A distância entre as duas cidades é de 572 km. Se de carro, a pessoa leva cerca de sete horas para ir de Natal à capital de Alagoas, de avião o tempo gasto é praticamente o mesmo: um dos voos sai de Natal às 15h50 e chega a Maceió em torno de 23h e o passageiro ainda enfrenta duas conexões – uma em Recife e outra em Salvador. A segunda opção não é melhor que a primeira. A pessoa sai da capital potiguar às 6h10 e chega em Maceió às 13h50, tendo que fazer uma conexão em Brasília.
Outras rotas aéreas que ligam as cidades do Nordeste não diferem muito da situação acima. Mas, se o deslocamento entre os estados da mesma região é demorado, viajar para outras partes do Brasil exige uma verdadeira prova de paciência. De Natal para Boa Vista/RR, região Norte do país, por exemplo, no voo que sai às 15h50 e chega ao destino às 24h45, o passageiro gasta nove horas entre avião e aeroportos. O trecho inclui conexões em Fortaleza e Manaus, além de uma escala em Belém.
Segundo Carol Mallen, da Porto Atlântico Turismo, o problema da malha aérea não é só devido ao grande número de escalas e conexões, mas principalmente pela demora entre um voo e outro, o que faz com que a pessoa perca muito tempo entre a partida e a chegada ao destino. “Isso influi no valor da passagem e gera dois perfis de passageiros: os que viajam a trabalho e a passeio”, diz.
O primeiro grupo, como tem que otimizar o tempo de deslocamento, normalmente termina pagando a tarifa mais cara, mas que o permita chegar mais rápido ao destino. Por outro lado, quem viaja a passeio tem mais tempo disponível e normalmente prefere economizar no bolso.

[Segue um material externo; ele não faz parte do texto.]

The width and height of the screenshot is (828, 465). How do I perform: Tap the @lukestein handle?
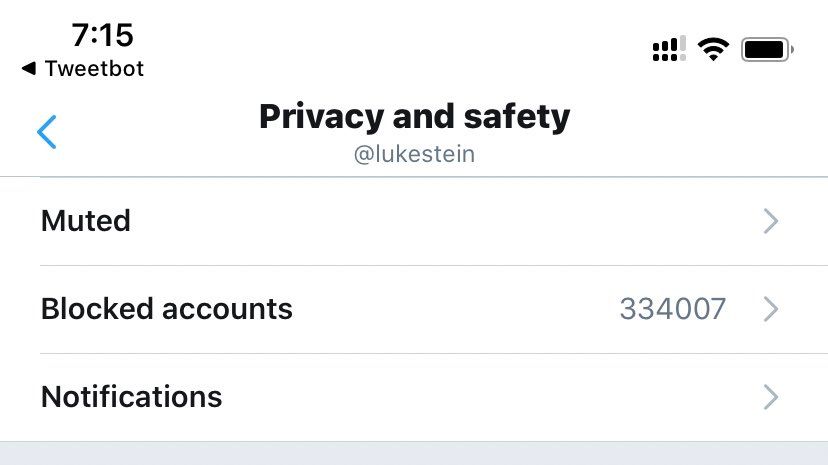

O problema vem sendo discutido por autoridades do segmento turístico das várias esferas administrativas, principalmente por causa da realização da Copa do Mundo de 2014 no Brasil e do grande número de turistas que está sendo aguardado no país. A discussão gira em torno da necessidade de mobilização dos empresários e do Poder Público para investirem em infraestrutura e na expansão da malha aérea dentro do Brasil.
No primeiro semestre deste ano, o ministro do Turismo, Luiz Barretto, defendeu o incremento da malha aérea do Nordeste para aumentar a integração regional e fortalecer o turismo doméstico. Até porque, o próprio MTur tem incentivado as pessoas a viajarem pelo país, como ocorreu com a campanha “Se você é brasileiro, está na hora de conhecer o Brasil”, que estimula as viagens, principalmente no feriados prolongados. A solução viável apontada pelas companhias aéreas para diminuir o tempo das idas e vindas da aviação seria a colocar em operação aeronaves menores, com menos assentos.
Outra opção foi apresentada durante um evento nacional que tratou do assunto. Algumas empresas defenderam o fretamento como uma opção para aumentar a oferta de voos nos destinos turísticos brasileiros. O fretamento serve para alavancar vários destinos turísticos e gera um mercado que posteriormente poderia justificar a criação de uma linha regular.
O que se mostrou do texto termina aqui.